Landwirtschaftsministerin Julia Klöckner hat das neue staatliche Tierwohl-Label vorgestellt. Unternehmen, die das verwenden wollen, müssen bessere Haltungsbedingungen für die Tiere schaffen. Kritik daran: Es bleibt alles freiwillig. Und es gibt zu viele Label.
Ab 2020 soll man in deutschen Supermärkten Fleisch mit dem staatlichen Tierwohllabel kaufen können. Das Label trifft bisher ausschließlich Aussagen über die Schweinehaltung, denn nur für Schweine gibt es entsprechende Haltungskriterien.
Das neue Label wird ein Hinweis darauf sein, dass es den Schweinen vor der Schlachtung immerhin besser ging, als das die aktuellen staatlichen Mindeststandards verlangen. Aber es ist freiwillig. Genau das wirft Renate Künast von den Grünen dem Label vor: Es schafft keine Verbindlichkeit, dafür bedürfe es strengere gesetzliche Regelungen. Am Ende bleibt es den Unternehmen überlassen, ob sie ihre Produkte mit Label versehen und so auf bessere Haltebedingungen für die Tiere setzen oder ob alles so bleibt wie bisher.
"Erfüllen muss die Kriterien nur, wer das Label haben will - das Ganze ist freiwillig."
Das neue Kennzeichen soll es in drei Stufen geben. In allen drei Stufen müssen die Schweine Zugang zu Raufutter und Wühlmöglichkeiten haben und dürfen auf Stroh schlafen. Bisher leben viele Schweine auf Vollspaltenböden, damit Kot und Urin abfließen können.
- In Stufe 1 hat ein Schwein 20 Prozent mehr Platz als im gesetzlichen Standard vorgeschrieben
- In Stufe 2 rund 50 Prozent
- In Stufe 3 rund 100 Prozent
Außerdem dürfen die Ferkel länger bei der Mutter bleiben (in Stufe 1 vier Tage länger), das Schlachten soll schonender ablaufen und der Transport zum Schlachthof darf nur noch acht statt 24 Stunden betragen.
Viele verschiedene Label
Auch verschiedene Supermarktketten haben sich zusammengetan und eigene Label auf den Weg gebracht. Die Fleischkennzeichnungen der Discounter für Schweine, Rinder und Hühner gibt es schon länger.
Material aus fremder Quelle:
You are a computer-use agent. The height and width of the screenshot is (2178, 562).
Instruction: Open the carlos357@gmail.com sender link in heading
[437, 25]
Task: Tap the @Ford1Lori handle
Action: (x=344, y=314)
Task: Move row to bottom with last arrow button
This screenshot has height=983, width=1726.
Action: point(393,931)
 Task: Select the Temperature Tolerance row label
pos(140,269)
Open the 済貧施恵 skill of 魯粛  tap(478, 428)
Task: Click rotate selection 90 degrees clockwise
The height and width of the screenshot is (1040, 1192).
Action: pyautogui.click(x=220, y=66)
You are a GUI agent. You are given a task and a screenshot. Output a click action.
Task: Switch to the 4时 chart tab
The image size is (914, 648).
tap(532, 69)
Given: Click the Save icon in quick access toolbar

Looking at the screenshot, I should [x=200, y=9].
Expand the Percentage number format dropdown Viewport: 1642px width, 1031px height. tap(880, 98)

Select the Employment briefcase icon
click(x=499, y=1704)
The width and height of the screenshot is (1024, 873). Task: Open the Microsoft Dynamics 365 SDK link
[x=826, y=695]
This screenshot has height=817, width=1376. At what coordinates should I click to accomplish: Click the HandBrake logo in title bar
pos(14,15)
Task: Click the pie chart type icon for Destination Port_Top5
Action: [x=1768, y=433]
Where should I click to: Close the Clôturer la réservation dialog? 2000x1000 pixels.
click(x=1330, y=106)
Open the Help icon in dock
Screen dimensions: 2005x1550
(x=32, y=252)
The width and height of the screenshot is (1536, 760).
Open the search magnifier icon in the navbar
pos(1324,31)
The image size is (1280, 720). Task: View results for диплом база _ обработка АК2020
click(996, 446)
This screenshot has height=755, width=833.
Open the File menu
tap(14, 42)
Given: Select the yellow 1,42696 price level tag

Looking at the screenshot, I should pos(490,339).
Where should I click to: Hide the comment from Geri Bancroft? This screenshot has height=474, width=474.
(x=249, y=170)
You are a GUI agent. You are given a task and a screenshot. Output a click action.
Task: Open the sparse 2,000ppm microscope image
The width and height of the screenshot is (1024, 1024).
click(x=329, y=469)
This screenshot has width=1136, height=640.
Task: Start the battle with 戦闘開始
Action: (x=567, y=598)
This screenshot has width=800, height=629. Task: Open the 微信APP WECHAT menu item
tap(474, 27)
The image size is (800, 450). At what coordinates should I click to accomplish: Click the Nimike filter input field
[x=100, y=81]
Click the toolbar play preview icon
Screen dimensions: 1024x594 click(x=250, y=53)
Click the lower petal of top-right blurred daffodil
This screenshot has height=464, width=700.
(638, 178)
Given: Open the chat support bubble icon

Die Kriterien bezüglich der Tierhaltung wollen die Supermarktketten jetzt vereinheitlichen.
Bei den Eiern hat das mit der Übersichtlichkeit besser geklappt: Seit fast 15 Jahren gilt hier eine einheitliche europäische Regelung, an die sich jeder Betrieb halten muss, indem er Kennzahlen auf das Ei druckt: von 0 (Ei von freilaufenden Hühnern aus ökologischer Erzeugung) bis 3 (Eier aus Käfighaltung). Die Übersichtlichkeit bei den Fleisch-Labeln hinkt denen bei den Eiern hinterher, sagt Deutschlandfunk-Nova-Reporterin Anja Nehls.
"Beim Fleisch sind wir noch lange nicht so weit wie bei den Eiern. Als Verbraucher den Überblick behalten, ist fast unmöglich."
Es sollte nur noch ein Label geben, an dem sich alle orientieren können, sagt Klaus Müller, der Chef der Verbraucherzentralen.
Problem: Weder das neue staatliche Tierwohlsiegel noch die einheitliche Fleischkennzeichnung der Discounter bedeuten, dass es keine anderen Labels mehr gibt. Das Bio-Siegel etwa gibt es weiterhin.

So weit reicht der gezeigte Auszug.